The diarrhea frequently observed in ICU may be ascribed to several causes, including the use of drugs or laxatives. Apart from antibiotic use, such as in selective decontamination of the bowel, which is commonly carried out at our IC unit, no medication could be related in any way to the reported findings. Therefore, we suggest that the observed intestinal malabsorption truly reflects a failing organ. Whether this is caused by maldigestion, hypermotility, disbalances of gastrointestinal transport, or other causes cannot be stated with certainty, but is likely mainly to be associated with organ dysfunction of the gastrointestinal tract.

It may be hypothesized that increase of enteral feeding supplies (energy and protein) may have beneficial effects to counteract catabolism in case of voluminous stools in an ICU patient. Whether this should be a form of enteral hyperalimentation using polymeric or semi-elemental formulas in an ICU setting remains to be demonstrated. Finally, one might focus on the benefit versus risks of supplemental parenteral nutrition in case of (unexpected) functional intestinal failure in ICU patients. However, supplying TPN in current clinical practice appears to be reserved for patients with straightforward gastrointestinal failure [40], whereas, interestingly it was recently demonstrated by Thibault et al[41] that supplemental parenteral nutrition might prevent a negative energy balance in ICU patients after cardiogenic shock. The timing of starting TPN in the ICU group is under discussion and has recently been studied in the EPaNIC trial; late initiation might be preferable [42].

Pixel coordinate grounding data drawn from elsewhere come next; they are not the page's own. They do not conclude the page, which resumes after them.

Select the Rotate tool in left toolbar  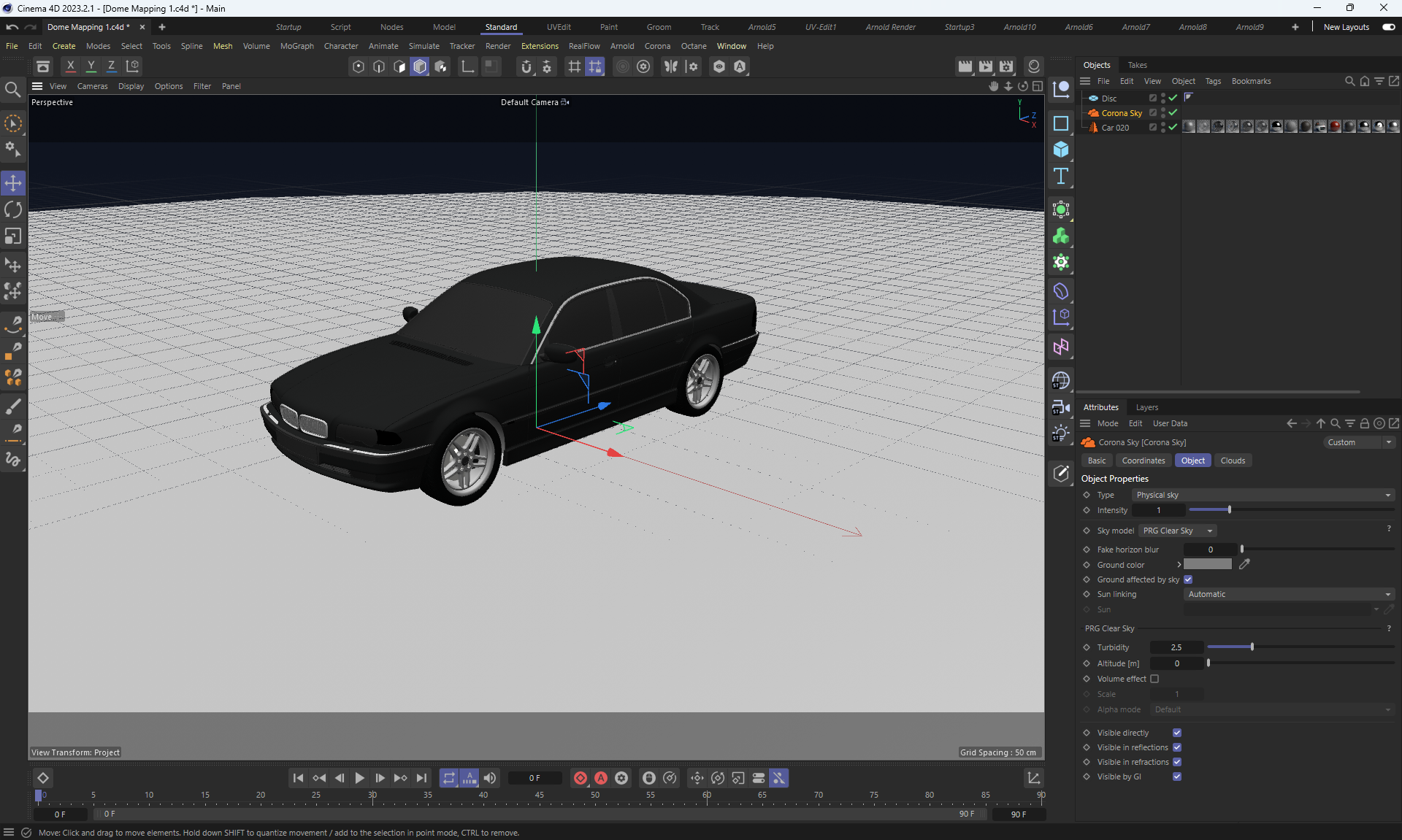point(13,210)
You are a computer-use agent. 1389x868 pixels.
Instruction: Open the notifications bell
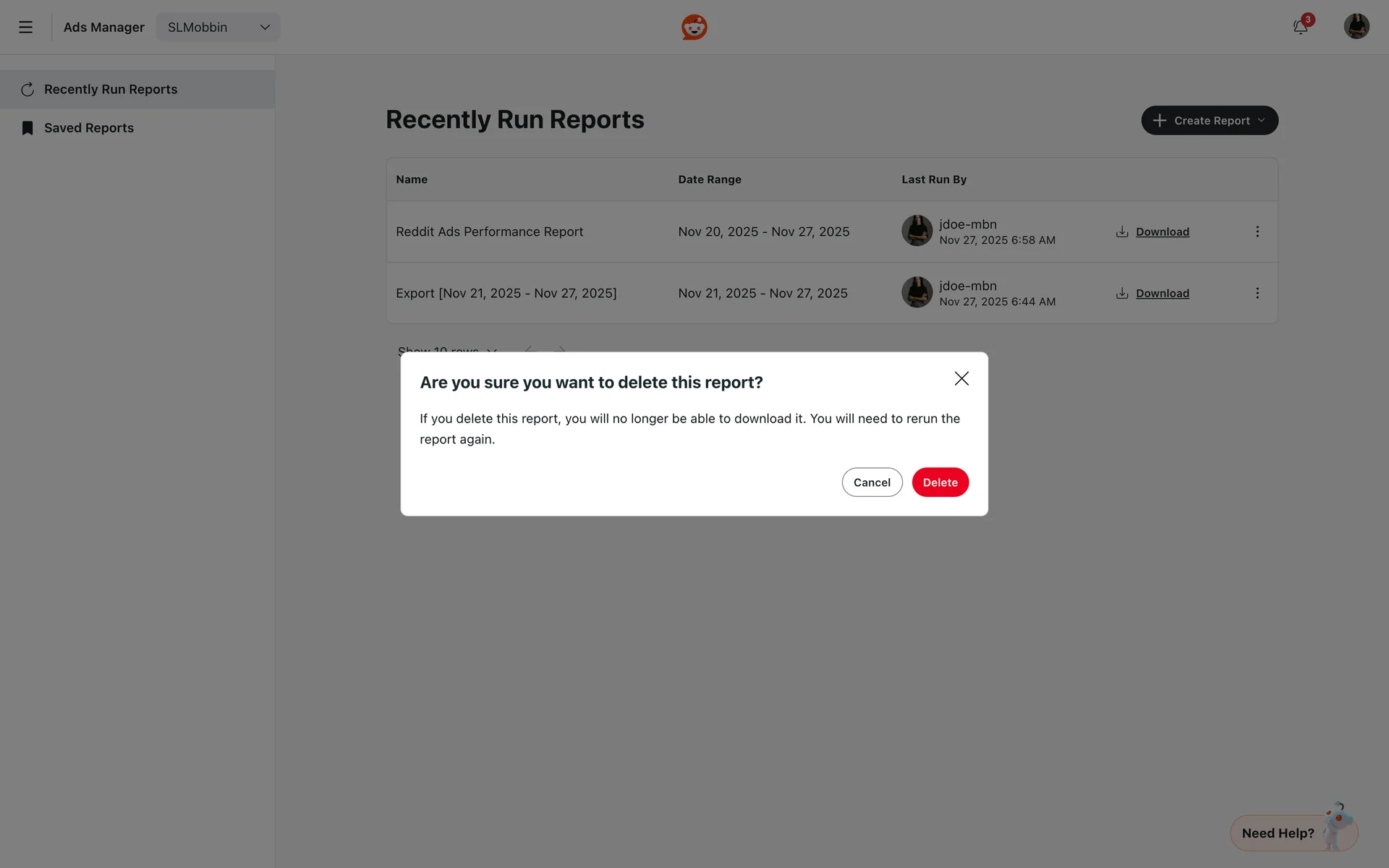click(x=1300, y=27)
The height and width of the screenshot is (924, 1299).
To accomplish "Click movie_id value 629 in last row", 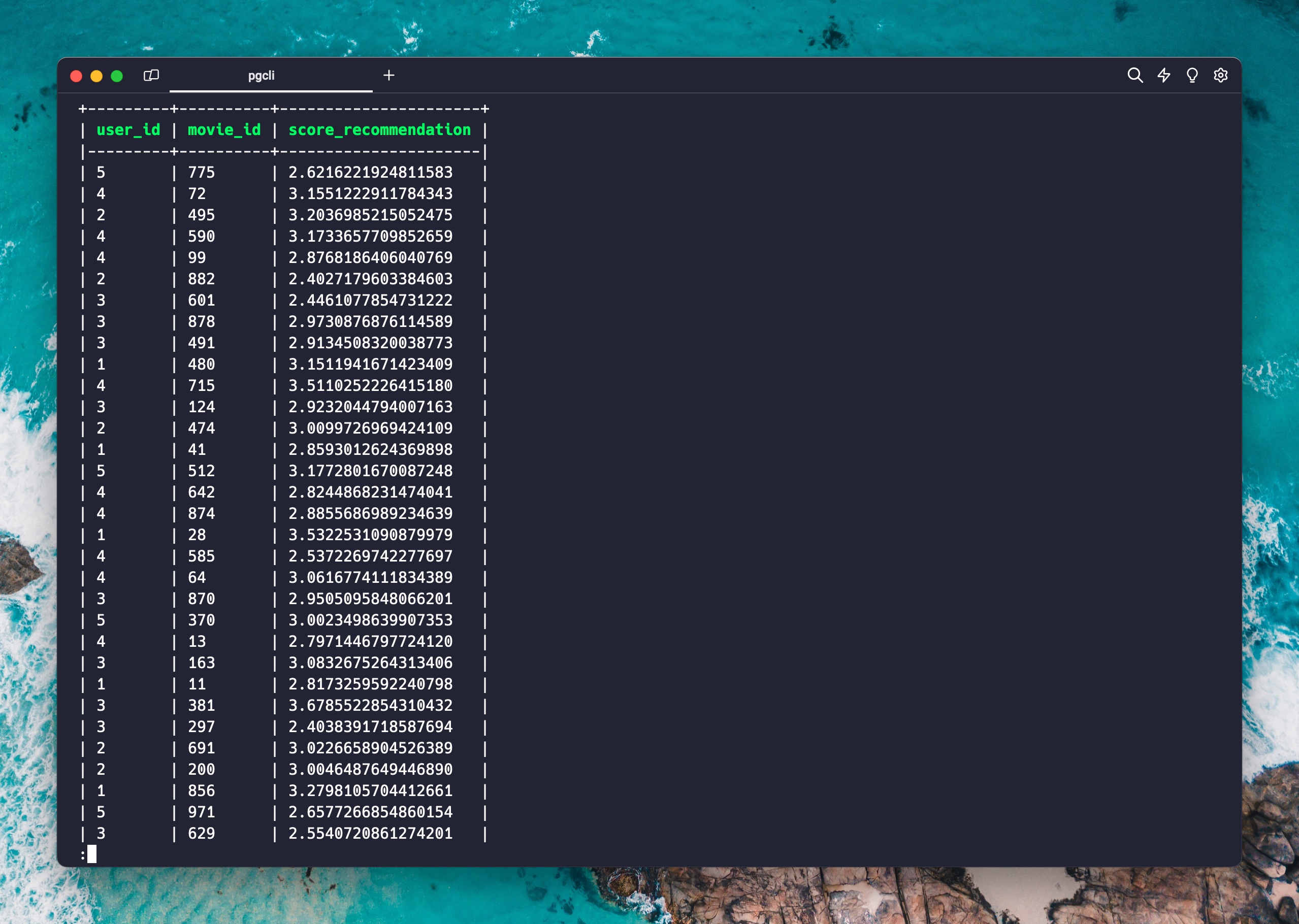I will click(202, 834).
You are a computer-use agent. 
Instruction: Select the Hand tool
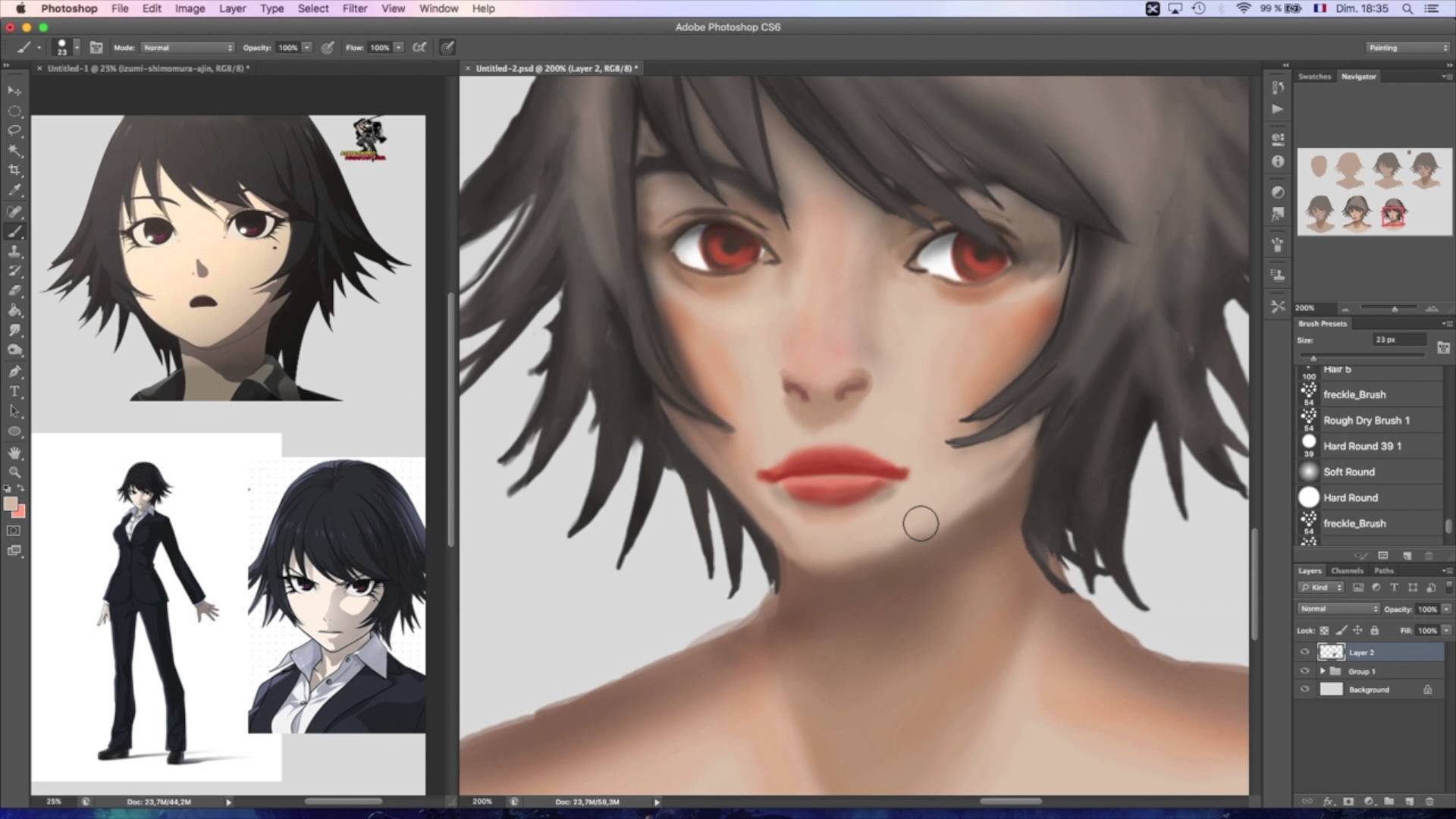14,453
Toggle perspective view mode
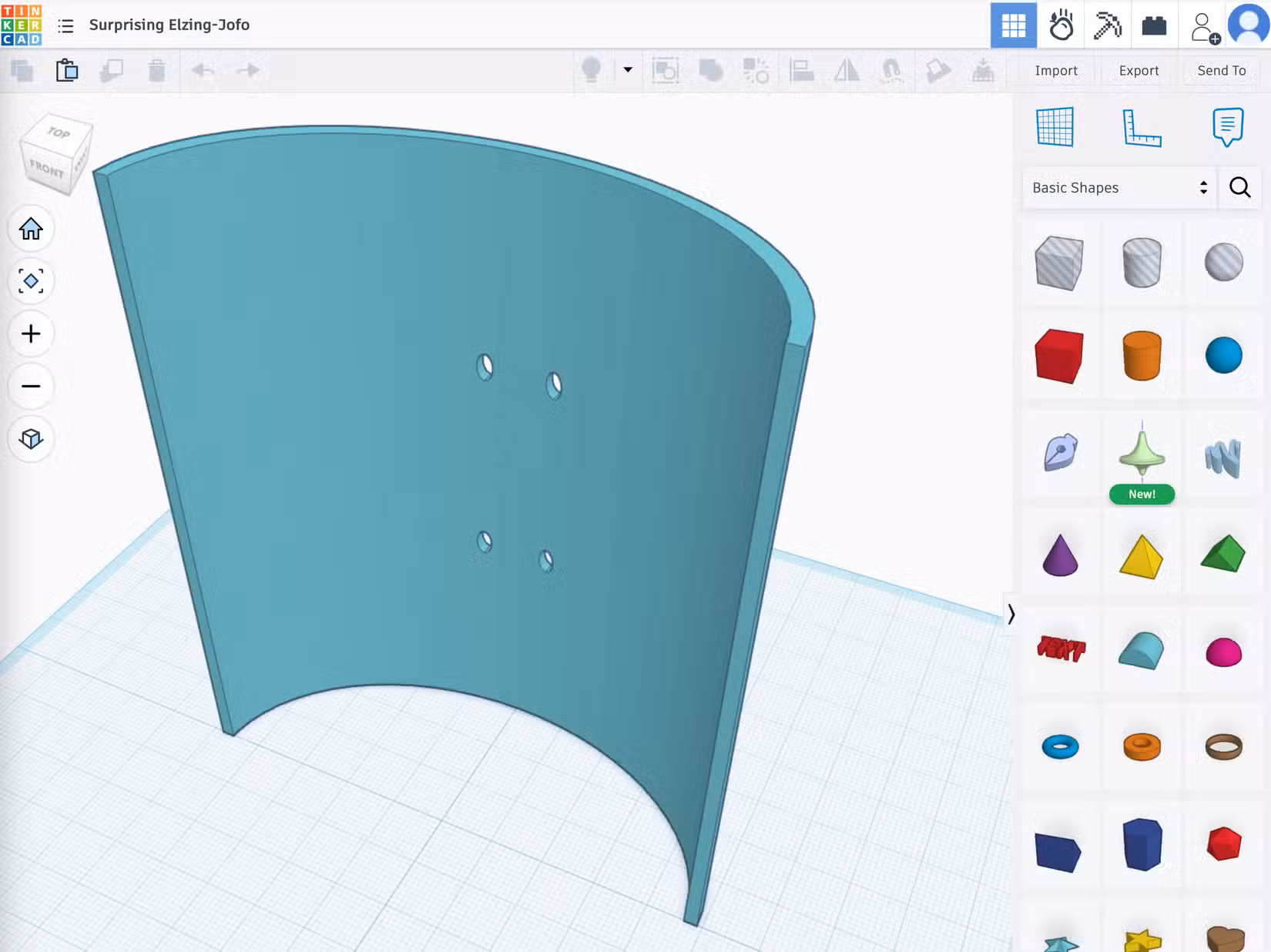The image size is (1271, 952). coord(31,440)

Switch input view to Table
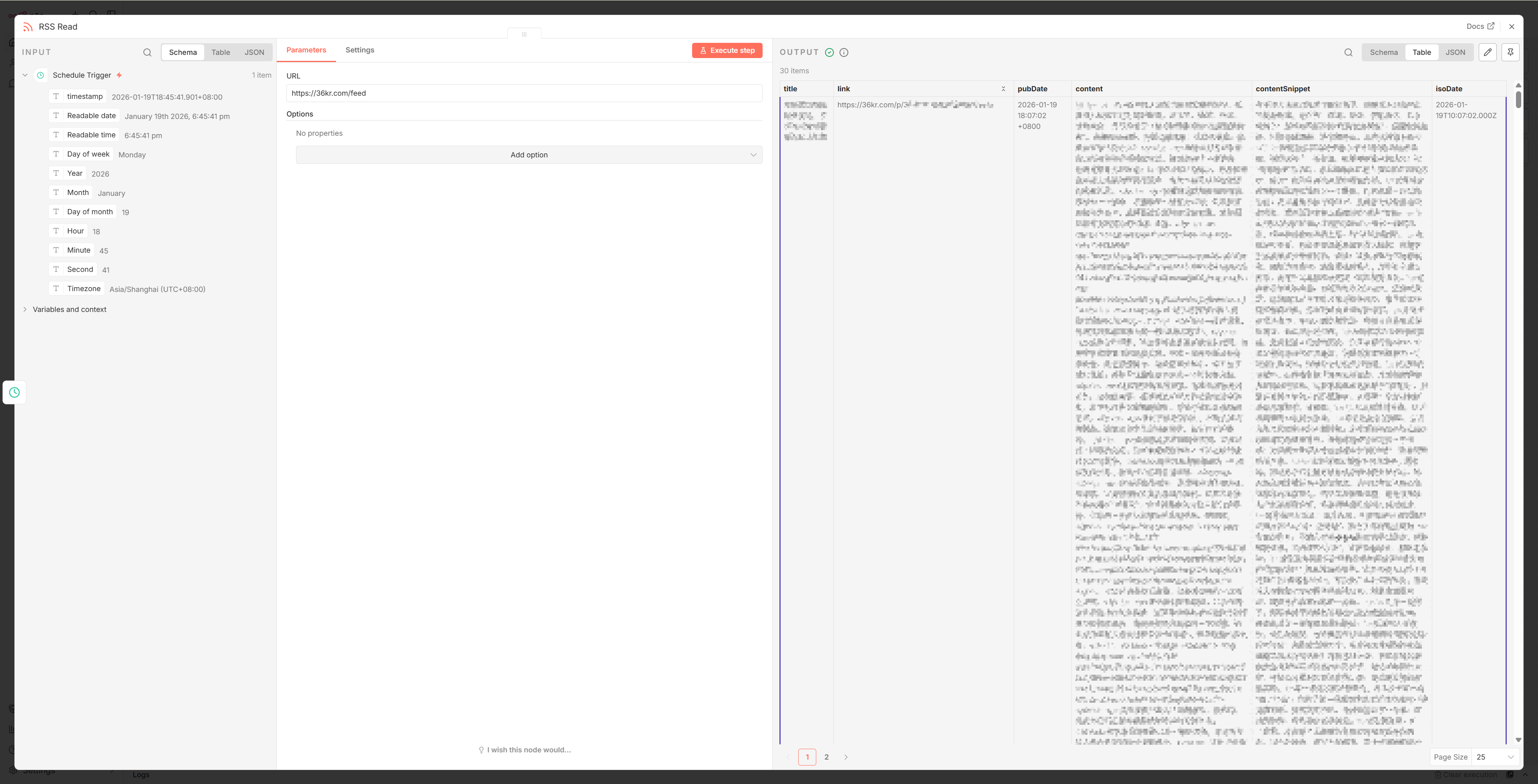click(x=220, y=52)
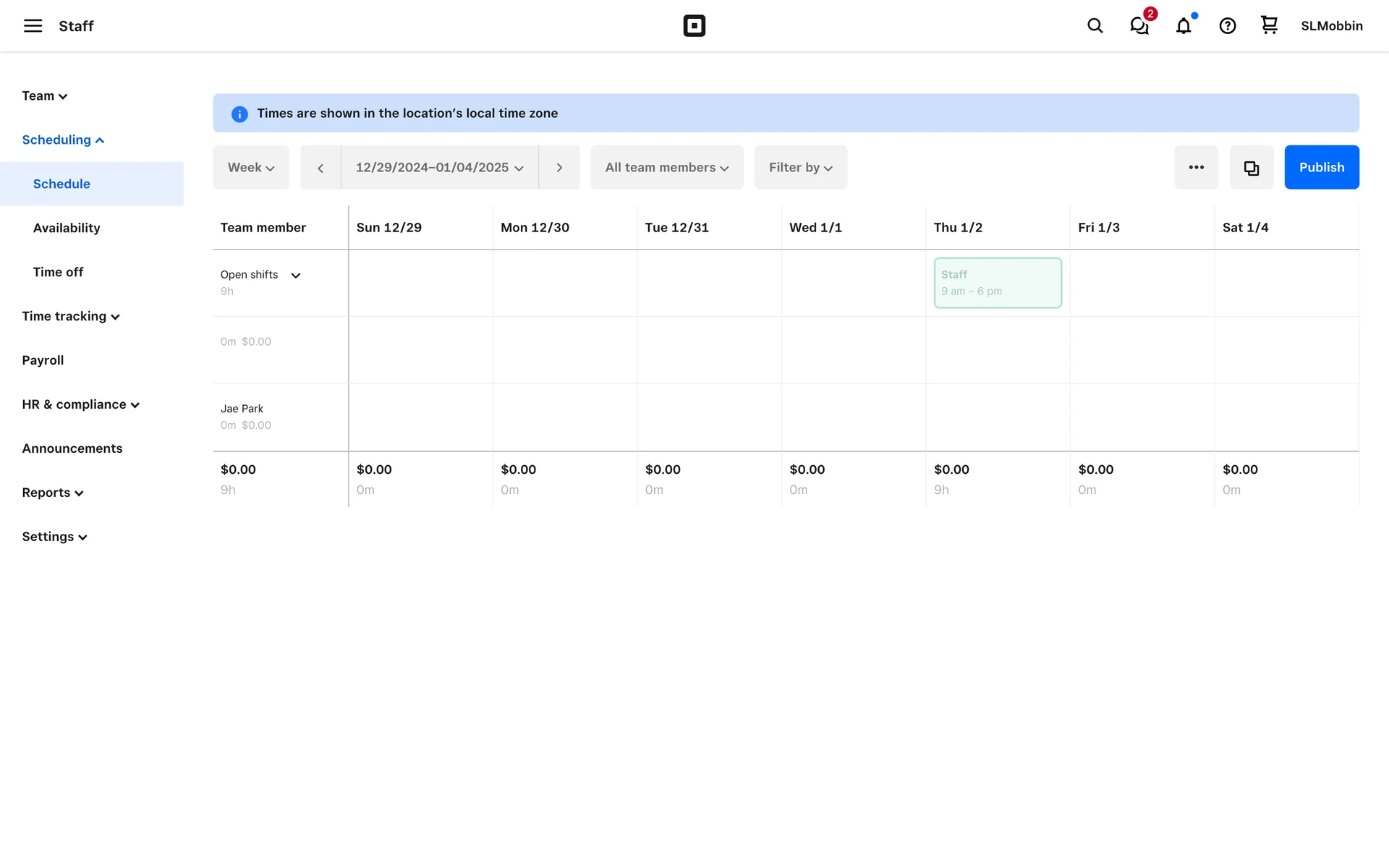Open the hamburger navigation menu

[33, 26]
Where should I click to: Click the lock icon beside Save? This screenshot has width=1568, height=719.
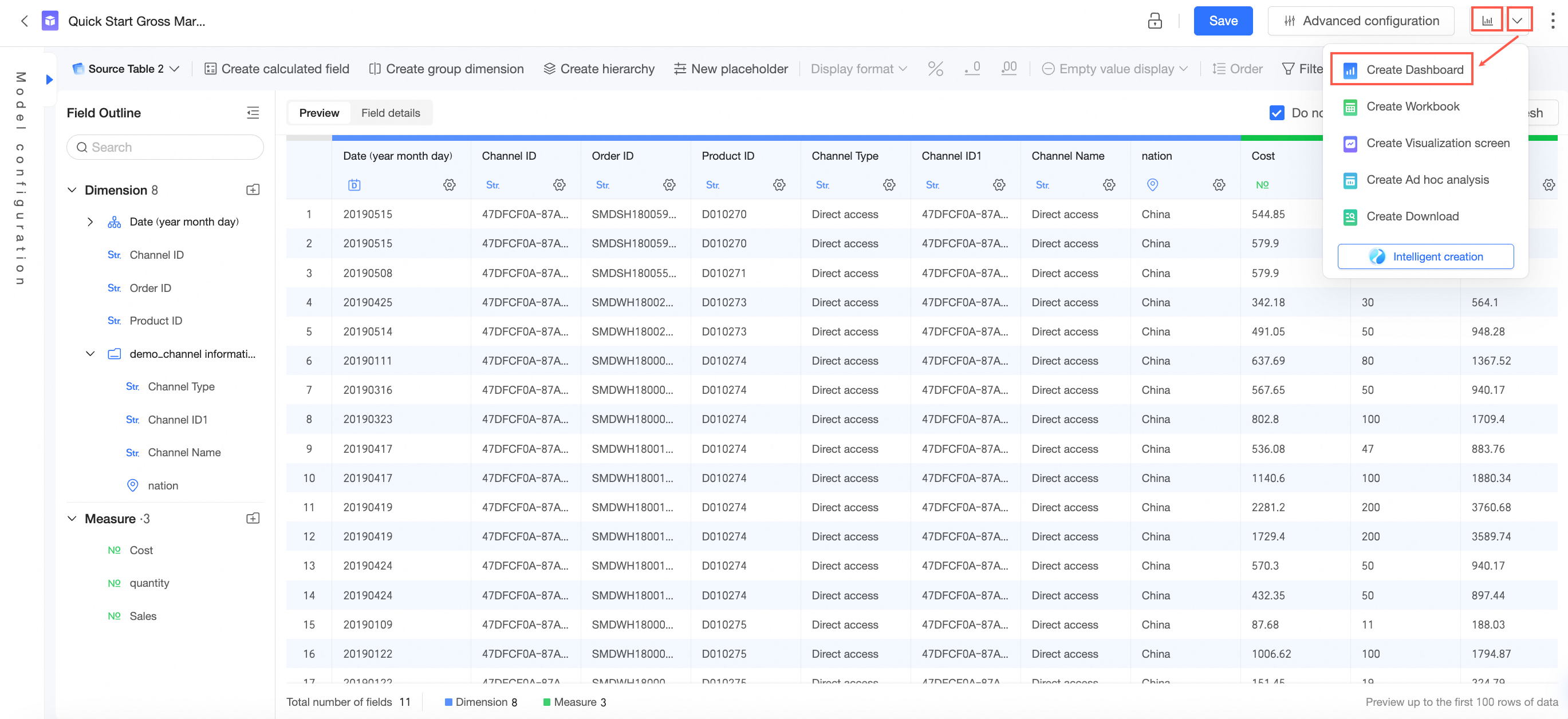click(x=1154, y=21)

Several flaws exist in the current pilot study. The number of patients is relatively limited, and measurements were chosen for feasibility in clinical practice to identify a practically applicable biomarker. This limited the precision of measurements of energy and protein losses. On the contrary, the study population had to be fed enterally, which forms the majority (about 90%) of the population of the usual ICU patients. Our studies patients were stable but seriously ill, and a priori, no malabsorption was expected. They seemed to be a representative group of ICU patients (for sex, age, height, weight, BMI, SOFA scores, APACHE-II scores, and medical diagnosis), which is a strength of the study. TPN is reserved for a specific small group of ICU patients. The observed findings seem to apply to more-severe patients as well, as long as they are fed enterally.

Conclusions

In conclusion, we propose to quantify daily FWW in the ICU as a clinically feasible biomarker for clinically significant malabsorption in ICU patients, in particular, in case of diarrhea. Absorption of both energy and all macronutrients is significantly less in patients if fecal output exceeds 350 g/day. Further studies are warranted to confirm the obtained data in this pilot and to establish whether increasing enteral supplies is of clinical benefit to counteract catabolism in these patients. Our findings may improve recognition of potential malabsorption, especially in patients with severe illness and voluminous stools.

Key messages

  • Malabsorption is a clinical finding present in one of five "stable" ICU patients.

  • Quantifying daily fecal weight is a clinically feasible biomarker for clinically significant malabsorption in ICU patients.

  • Intestinal absorption of energy and macronutrients is significantly lower in ICU patients if the fecal output exceeds 350 g/day.

  • ICU patients with a fecal output > 350 g/day are at a high risk for a negative energy and protein balance, with subsequent increased risk for infections and mortality.

  • The amount of or the way by which the energy and proteins must be administered must be adapted in ICU patients having voluminous stools.